◆ Exercise instructions
(a) In the article on women's financial futures, condense the paragraph that begins "Women are increasing their financial power" into a short bulleted list that keeps its main facts.
(b) Transcribe the passage of the article on women's financial futures starting at "Women are increasing" and ending at "to a spouse.".

◆ Extracted text
- - - - -
Insights on Investors

How to help women prepare for their financial futures

5 MIN ARTICLE

Women are increasing their financial power. In fact, a third of the world’s wealth — about $70 trillion as of 2019 — is controlled by women, according to research from Boston Consulting Group. It’s increasingly common for women to be the primary breadwinners in their households. Moreover, women are amassing wealth more quickly than men and outpacing the growth of the overall global wealth market. And yet, many women find themselves unprepared for important financial decisions later in life.

 

That’s because when it comes to household finances, more than half of married women (56%) defer to a spouse when it comes to investing and financial planning, according to a study from UBS. Even in cases where women are the primary breadwinners, 43% say they still leave major financial decisions to a spouse.

 

“Certain divisions of labor are typical in any household,” says Leslie Geller, a wealth strategist at Capital Group. “But when women are not part of the financial planning, they run the risk of jeopardizing their futures if they go through a divorce or outlive the spouse.” In those cases, they can find themselves suddenly in the financial driver’s seat. In addition to potential cash flow challenges, they may find themselves facing unexpected legal and tax bills, or losing out on their fair share of a business.
- - - - -
◆ Dataset content
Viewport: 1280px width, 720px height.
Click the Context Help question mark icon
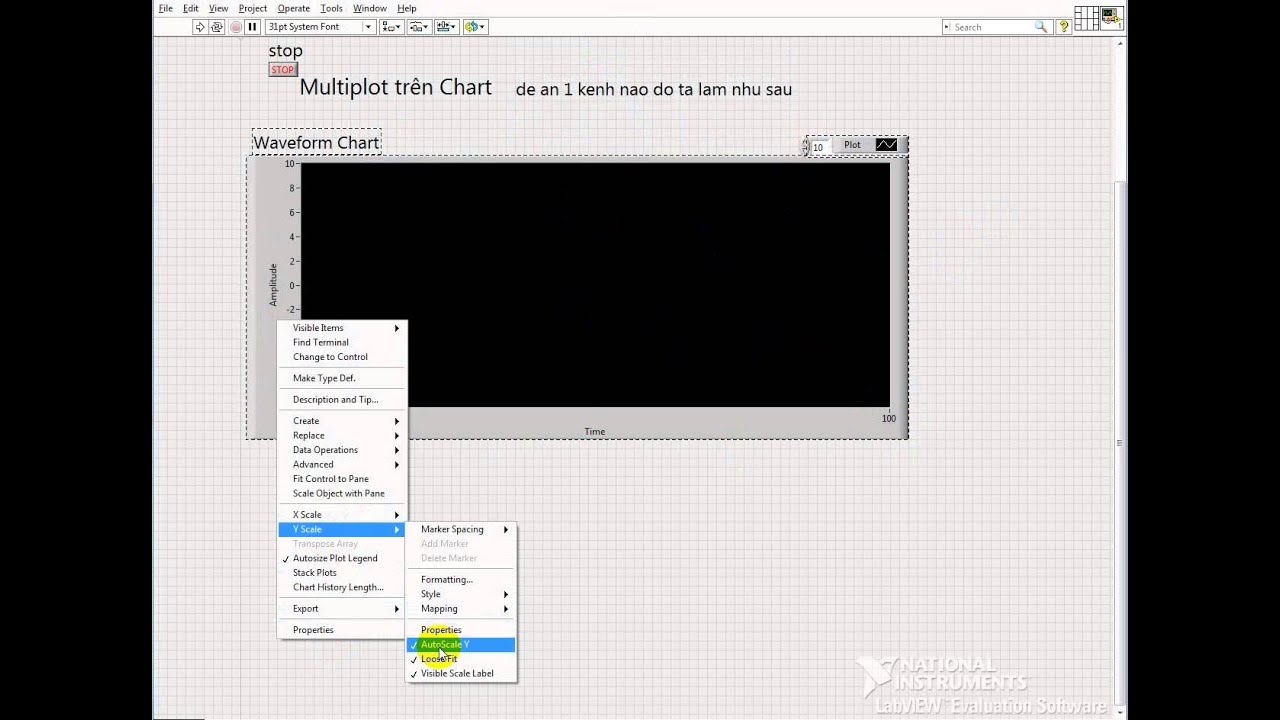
- - - - -
◆ Written answers
(a)
- Women control about a third of the world's wealth, roughly $70 trillion as of 2019, according to Boston Consulting Group research.
- Women are increasingly the primary breadwinners in their households.
- Women are building wealth faster than men and faster than the overall global wealth market is growing.
- Even so, many women are unprepared for important financial decisions later in life.

(b)
Women are increasing their financial power. In fact, a third of the world’s wealth — about $70 trillion as of 2019 — is controlled by women, according to research from Boston Consulting Group. It’s increasingly common for women to be the primary breadwinners in their households. Moreover, women are amassing wealth more quickly than men and outpacing the growth of the overall global wealth market. And yet, many women find themselves unprepared for important financial decisions later in life.

 

That’s because when it comes to household finances, more than half of married women (56%) defer to a spouse when it comes to investing and financial planning, according to a study from UBS. Even in cases where women are the primary breadwinners, 43% say they still leave major financial decisions to a spouse.